Since Stanier’s time, several collaborators and visitors cooperated with Rosemarie Rippka (1944–today), the curator of the PCC collection until June 2009, to carry out research [28,29,30] and, in the meantime, bred up to 800 axenic living PCC strains isolated from all over the world (Figure 2). From the 150 strains that originally arrived with Stanier, 102 are still maintained at the PCC, with the emblematic strain Synechococcus elongatus, PCC 6301, isolated in 1956 from the USA, rendered monoclonal and axenic by 1963 and maintained alive since then as well as entered in cryopreservation stocks several times as all other PCC strains [31]. In 1973 and 1989, strong efforts generated about 100 cyanobacterial monoclonal purified isolates incorporated in the collection, but over time, several isolates were lost or stopped growing. The purification of cyanobacteria is a long delicate process that can take several years, as exemplified by the two years required to obtain an axenic monoclonal culture of Prochlorococcus marinus, PCC 9511 [32], which vanished in 2013 due to the replacement of the incubator in which it was maintained. The last strains incorporated in the collection also belong to the genus Synechococcus; two come from India and are closely related to the PCC 6301 strain but represent another species, and one comes from Singapore described as a transformable strain with a fast-growing capacity under high light [31,33,34,35]. Since 2006, the PCC collection was integrated into the Biological Resource Center of the Institut Pasteur (CRBIP) along with the Collection of Bacteria of the Institut Pasteur (CIP) and the fungal collection (former CMIP) and joined later under the same umbrella of biobank and quality management by the Collection Nationale de Cultures de Microorganismes (CNCM) and the Integrated Collections for Adaptive Research in Biomedicine (ICAReB-Biobank). Today, the PCC collection contains around 800 monoclonal axenic cultures, 600 maintained alive in liquid or solid cultures, and all of them cryopreserved. The maintenance of the collection takes up to 4500 transfers, along with 4500 purity tests per year. While the PCC collection represents a breadth of the cyanobacterial phylum, the study of their genomes of diverse PCC strains revealed a plethora of gene clusters for NPs [3,36].

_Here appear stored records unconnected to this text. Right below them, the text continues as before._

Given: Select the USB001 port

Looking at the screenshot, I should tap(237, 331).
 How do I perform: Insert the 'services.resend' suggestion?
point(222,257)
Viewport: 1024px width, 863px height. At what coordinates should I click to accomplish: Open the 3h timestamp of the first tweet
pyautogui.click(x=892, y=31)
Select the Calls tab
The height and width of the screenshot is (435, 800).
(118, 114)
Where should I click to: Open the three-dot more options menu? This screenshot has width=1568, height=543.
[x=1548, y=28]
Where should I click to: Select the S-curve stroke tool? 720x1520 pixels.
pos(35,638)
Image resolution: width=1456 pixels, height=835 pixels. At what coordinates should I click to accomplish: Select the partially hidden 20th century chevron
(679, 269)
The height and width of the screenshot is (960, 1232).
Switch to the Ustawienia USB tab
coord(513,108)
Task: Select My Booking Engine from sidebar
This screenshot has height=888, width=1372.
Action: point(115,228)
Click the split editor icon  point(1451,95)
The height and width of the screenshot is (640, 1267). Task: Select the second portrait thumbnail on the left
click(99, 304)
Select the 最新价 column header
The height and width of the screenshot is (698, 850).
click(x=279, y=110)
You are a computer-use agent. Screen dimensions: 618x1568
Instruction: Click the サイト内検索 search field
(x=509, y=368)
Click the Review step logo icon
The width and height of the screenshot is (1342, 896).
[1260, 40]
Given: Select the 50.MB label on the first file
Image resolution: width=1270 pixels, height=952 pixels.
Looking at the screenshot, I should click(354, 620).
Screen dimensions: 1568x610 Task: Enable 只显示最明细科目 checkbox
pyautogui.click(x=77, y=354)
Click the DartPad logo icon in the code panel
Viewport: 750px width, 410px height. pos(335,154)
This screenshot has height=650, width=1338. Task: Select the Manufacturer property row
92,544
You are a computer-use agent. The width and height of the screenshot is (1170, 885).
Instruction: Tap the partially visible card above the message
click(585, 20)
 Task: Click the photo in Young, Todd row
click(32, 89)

4. Natural Products of Cyanobacteria—From Toxins to Novel Compounds

In the 1870s, a report documented the occurrence of cattle poisonings from Australian lakes [37]. Over 100 years later, dog deaths became a vivid subject connected to cyanotoxins from cyanobacterial developments on the surface or benthos of water ecosystems in North America and Europe, as well as in South Africa and New Zealand [38,39,40,41,42,43,44]. More recently, a human fatality during a renal dialysis treatment in Brazil and a fatality in bald eagles in the southeastern USA were demonstrated to be due to freshwater cyanobacterial occurrences [45,46]. Several wildlife intoxications or deaths have also been associated with cyanotoxins, for example, with flamingos and most probably with elephants in Africa and with fishes in Canada [47,48,49]. The above examples clearly demonstrate that for the last 145 years, the recurrent problem of cyanobacterial blooms in fresh and marine water bodies has presented a threat to animals and humans. Moreover, the cyanotoxins released by bloom-forming cyanobacteria into water bodies used for drinking water create a global public health issue. The World Health Organization has developed guidance values for the most common cyanotoxins present in recreational water and drinking water [50]. In the USA, the simultaneous incident of animal and human disease around one lake with blooms of toxic cyanobacteria has been documented and has called for the development of a proactive relationship between the healthcare system and veterinarians to protect human health [51,52]. In the field of cyanotoxins, the monoclonal and axenic PCC strains have been useful since 1988. For example, the Microcystis aeruginosa PCC 7820 was used to monitor the hepatotoxic effect of microcystin-LR on mice and rat liver damages and pulmonary emboli leading to acute toxicities and death [53]. In particular, two strains have made it possible to discover the genetic bases of three cyanotoxins: Microcystis aeruginosa PCC 7806 for the discovery of the microcystin biosynthetic gene cluster, and Kamptonema sp. PCC 6506 to reveal anatoxin-a and related compounds as well as cylindrospermopsins [54,55,56]. Indeed, a recent bibliographic survey (27th April 2023, in Pubmed: Cyanobacteria AND PCC AND Toxin) reveals about 150 publications dedicated to cyanotoxin discovery, cyanotoxin effects (larvicidal, antifungal, …), toxin-antitoxin and treatment against toxic cyanobacteria based on PCC strains.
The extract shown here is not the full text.